Gayanya sudah seperti ibu-ibu yang mengomeli anaknya. Menyimpan kedua tangan di pinggang dan sebelahnya sedang menggenggam sendok masak. Alzi tertawa melihat tingkah istrinya, manis sekali. Perempuan seperti ini yang Alzi harapkan, peduli terhadap keadaan rumah. Alzi bukan tipe suami yang melarang istrinya berkarir di bidang sendiri, dirinya hanya menginginkan kepedulian terhadap rumah tangga.         

Tak lama dua anak itu turun sembari membawa kardus yang cukup besar. Mereka membawanya dengan kerja sama, Daneswara menopang yang bawah, sementara Laras menjaga kestabilan agar tidak rubuh.

“Kardus apa itu?” tanya Alzi penasaran.
Dengan napas yang terengah keberatan membawa beban, Laras menjawab terpatah-patah. “Laras nemu di kamar Laras, isinya banyak nama Papa.” Tangannya memegangi pundak yang terasa encok, padahal Daneswara jauh menopang beban yang lebih berat.

Lelaki yang memakai kemeja santai itu mengambil pigura dari dalam kardus besar tersebut. Beberapa di antaranya banyak yang pecah dan tak berbentuk, sebagian sudah pudar, dan sebagian lagi sangat berdebu.

“Ini piagam penghargaan. Dulu Papa berprestasi, keren banget,” kagum Daneswara terhadap ayah angkatnya.

Malu rasanya jika dipuji belebihan. Selama 7 tahun Alzi berkarir di dunia permodelan, tidak pernah mendapat pujian yang sangat membuat hati senang. Paling tidak kata selamat atau uang tunai. Namun, sekarang anggota keluarganya justru melihat satu per satu piagam penghargaan usang yang telah diraih olehnya. Nominasi model terprofesional, visual terfavorit, gestur terbaik, dan banyak lainnya.

“Penghargaan ini harus dipajang di galeri kita, Mas,” anjur Aruna bersemangat.

“Ah, tidak perlu, sudah tidak berharga, ko—”

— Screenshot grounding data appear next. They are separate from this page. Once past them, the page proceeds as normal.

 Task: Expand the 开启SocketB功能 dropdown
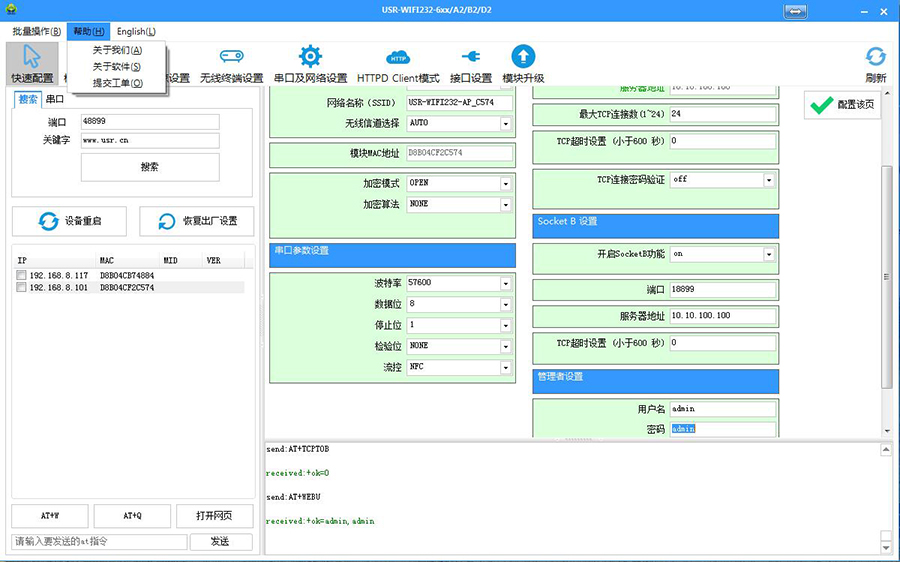(769, 255)
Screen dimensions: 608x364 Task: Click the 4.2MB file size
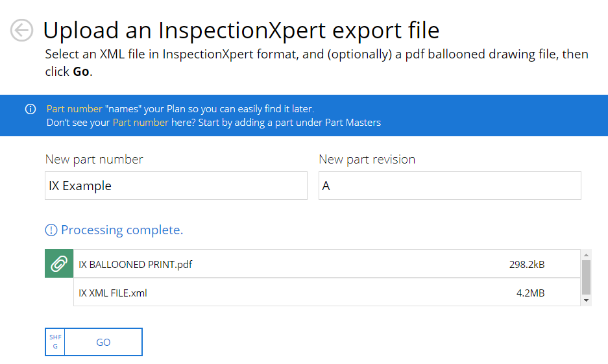click(x=530, y=293)
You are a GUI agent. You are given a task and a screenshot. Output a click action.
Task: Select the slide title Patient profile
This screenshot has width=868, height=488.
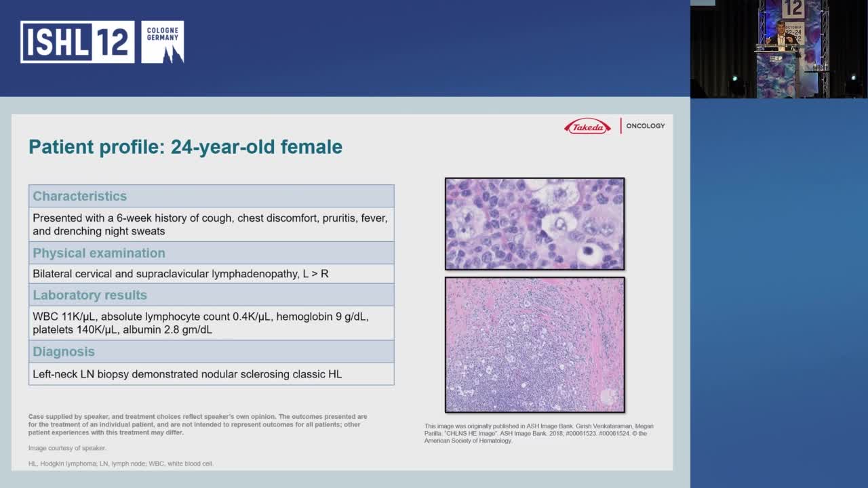(184, 146)
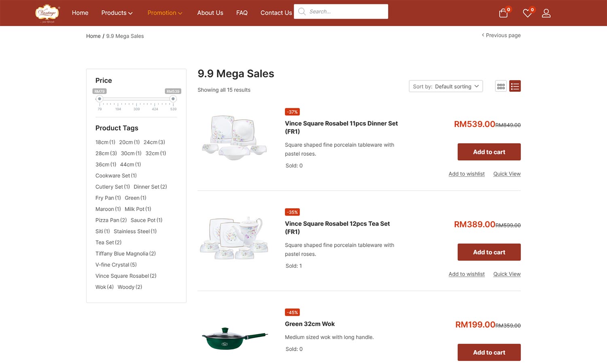Click the minimum price slider handle
The image size is (607, 364).
click(100, 99)
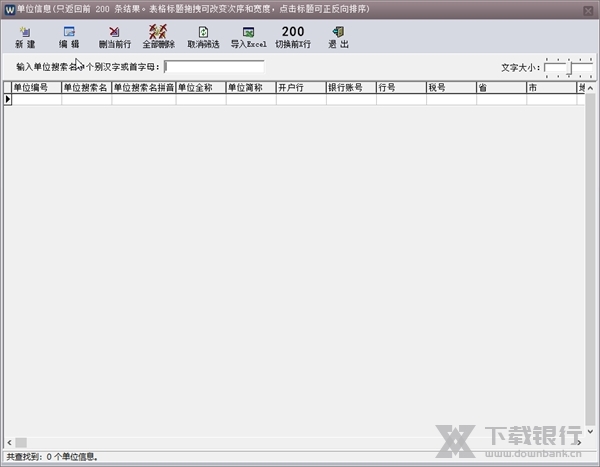Adjust the 文字大小 text size slider

(567, 67)
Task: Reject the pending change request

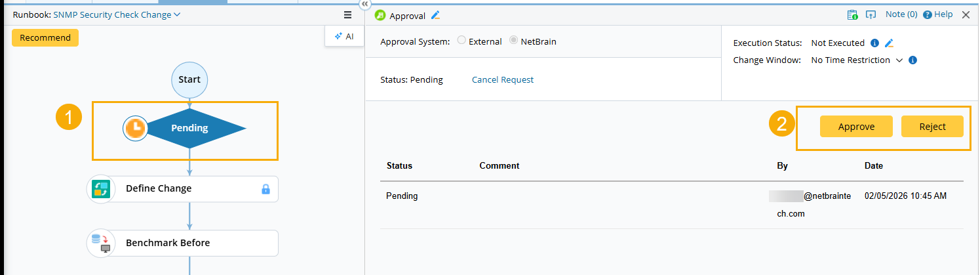Action: [932, 127]
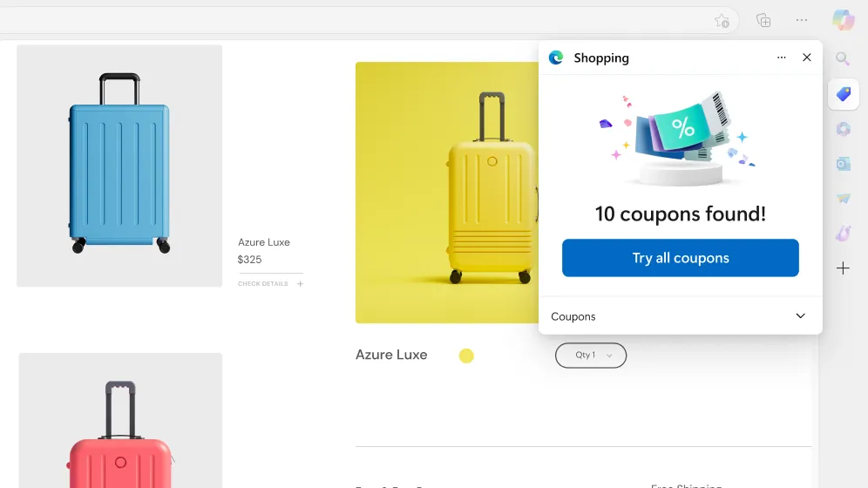This screenshot has width=868, height=488.
Task: Click the Try all coupons button
Action: (680, 258)
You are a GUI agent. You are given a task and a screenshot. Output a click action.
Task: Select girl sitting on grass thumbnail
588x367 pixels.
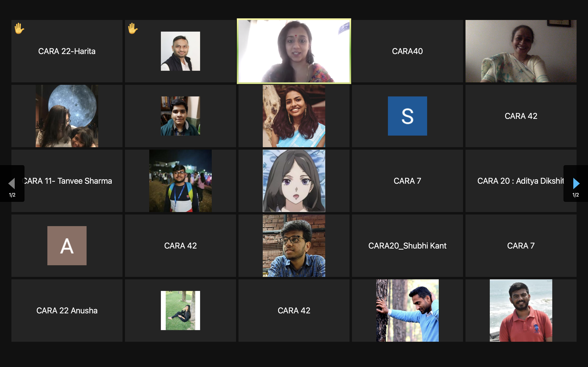pos(180,310)
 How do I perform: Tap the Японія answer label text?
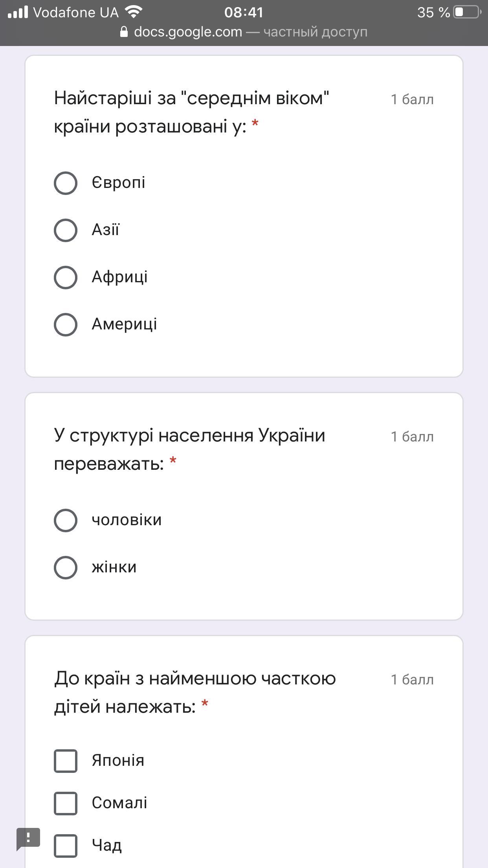[118, 760]
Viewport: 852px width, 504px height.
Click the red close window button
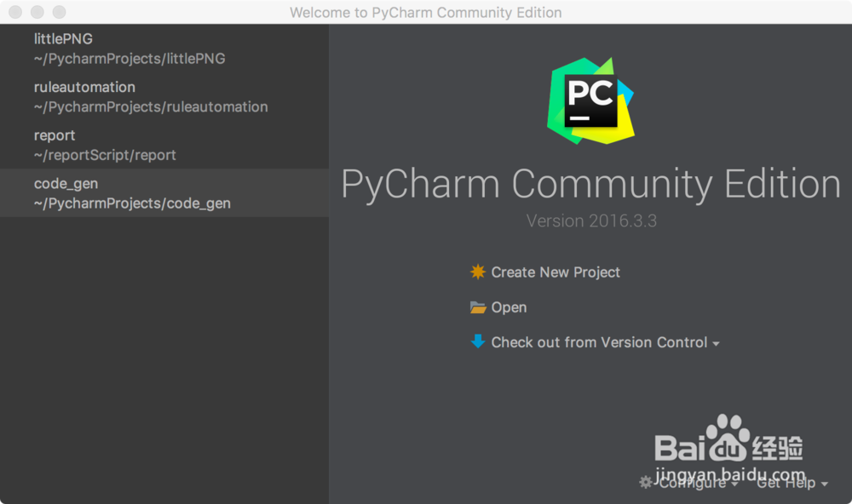(14, 12)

“Ide bagus, Bu!” sorak Laras memotong ucapan Alzi. “Di kamarku masih banyak. Pasti dinding galeri akan dipenuhi oleh piagamnya Papa.”
Daneswara tak mau kalah berpartisipasi. “Aku suka ngelukis. Lukisanku pantas berdampingan sama prestasi Papa nggak?”

“Nggak! Kecuali lukisan monotonmu itu diberi warna biar pantas,” ejek Laras.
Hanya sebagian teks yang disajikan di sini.